Is it possible to scrape a series of nodes after certain text string?

I would like to scrape a series of html_nodes from a series of pages. The problem comes when those elements are inside a list which does not have any class nor id. I can’t use XPATH neither because the position of the desired elements differ from one page to another depending on the previous information.

Detailed information:

Sample page: https://www.fablabs.io/machines/othermill
Target: I would like to scrape the name of all fablabs that are using that specific machine. And how it can be integrated with Apache Spark.
The html code (fragment) looks like this:

Available at
  • The%20beach%20lab%20%28mobile%29The Beach Lab x Middle East
  • ...
Since there are no nested classes nor ids, my only option would be using Xpath like this:

fablabs = url %>%
html_nodes(xpath = ‘/html/body/div[2]/div[2]/div[2]/ul[3]/li/a’) %>%
html_text()
Unfortunately, although this would work for this page, will not work in other pages, as the position of this list changes from page to page depending on its previous content.

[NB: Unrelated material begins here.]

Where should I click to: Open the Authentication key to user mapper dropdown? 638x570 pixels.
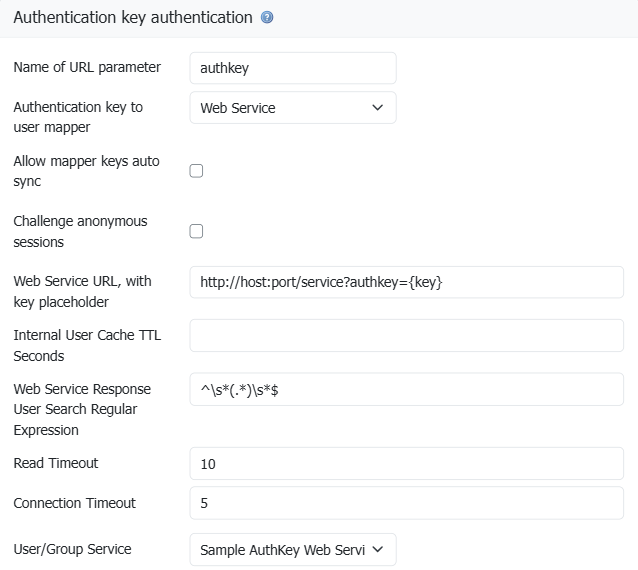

the only thing I know is that I would like to scrape something that is below the string Available at. Is there any way to achieve that in R?

2 Likes

I’d suggest you to open an issue regarding this, we are working on improving the APIs of Fablabs.io (and all its technical infrastructure) and this would help us to know which are your needs and how to improve the APIs for this. So please give us a detailed suggestion of what you’d need, howthe data would be structured and what would be the use for this. It might take a bit more of time than just scraping, but then you’d have the data already formatted :slight_smile:

Please open an issue on the GitHub repo here: https://github.com/fablabbcn/fablabs.io

Furthermore: we are working on several data analyses of Fablabs.io to be integrated in Fablabs.io (but in Python!) let me know what are you interested into, maybe we can try to integrate your research in the platform as well!!

Yes, It is possible to scrape a series of nodes after certain text string.